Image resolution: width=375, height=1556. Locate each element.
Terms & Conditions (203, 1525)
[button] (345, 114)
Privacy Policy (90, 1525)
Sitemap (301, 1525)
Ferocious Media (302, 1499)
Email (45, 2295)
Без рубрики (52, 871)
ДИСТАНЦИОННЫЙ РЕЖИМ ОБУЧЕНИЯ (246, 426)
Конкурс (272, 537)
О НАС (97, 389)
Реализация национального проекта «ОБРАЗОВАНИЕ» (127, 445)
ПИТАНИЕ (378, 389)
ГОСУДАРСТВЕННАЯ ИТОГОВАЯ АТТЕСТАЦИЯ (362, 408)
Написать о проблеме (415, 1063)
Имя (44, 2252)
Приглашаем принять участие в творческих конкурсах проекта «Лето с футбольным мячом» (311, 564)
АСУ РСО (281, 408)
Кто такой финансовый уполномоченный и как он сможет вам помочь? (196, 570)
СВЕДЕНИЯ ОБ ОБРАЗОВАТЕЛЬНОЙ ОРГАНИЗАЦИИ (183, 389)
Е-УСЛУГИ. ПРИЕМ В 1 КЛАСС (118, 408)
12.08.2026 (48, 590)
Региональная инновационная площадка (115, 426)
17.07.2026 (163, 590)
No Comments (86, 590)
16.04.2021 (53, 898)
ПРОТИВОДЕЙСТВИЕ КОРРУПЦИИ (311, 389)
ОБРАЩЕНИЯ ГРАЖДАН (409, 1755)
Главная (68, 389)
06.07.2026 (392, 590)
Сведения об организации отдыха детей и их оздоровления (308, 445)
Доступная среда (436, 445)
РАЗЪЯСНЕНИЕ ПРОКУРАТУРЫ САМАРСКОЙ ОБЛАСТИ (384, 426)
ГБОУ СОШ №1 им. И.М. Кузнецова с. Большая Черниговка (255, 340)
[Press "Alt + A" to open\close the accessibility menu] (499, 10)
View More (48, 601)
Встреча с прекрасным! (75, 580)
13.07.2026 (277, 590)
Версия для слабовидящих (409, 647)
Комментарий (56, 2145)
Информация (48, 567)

_TASK STATEMENT:_ Each line from the one containing "06.07.2026 (392, 590)" down to the last line of the material above is to be transcribed exactly, with nothing else included.

_RESULT OF THIS EXERCISE:_
06.07.2026 (392, 590)
Сведения об организации отдыха детей и их оздоровления (308, 445)
Доступная среда (436, 445)
РАЗЪЯСНЕНИЕ ПРОКУРАТУРЫ САМАРСКОЙ ОБЛАСТИ (384, 426)
ГБОУ СОШ №1 им. И.М. Кузнецова с. Большая Черниговка (255, 340)
[Press "Alt + A" to open\close the accessibility menu] (499, 10)
View More (48, 601)
Встреча с прекрасным! (75, 580)
13.07.2026 (277, 590)
Версия для слабовидящих (409, 647)
Комментарий (56, 2145)
Информация (48, 567)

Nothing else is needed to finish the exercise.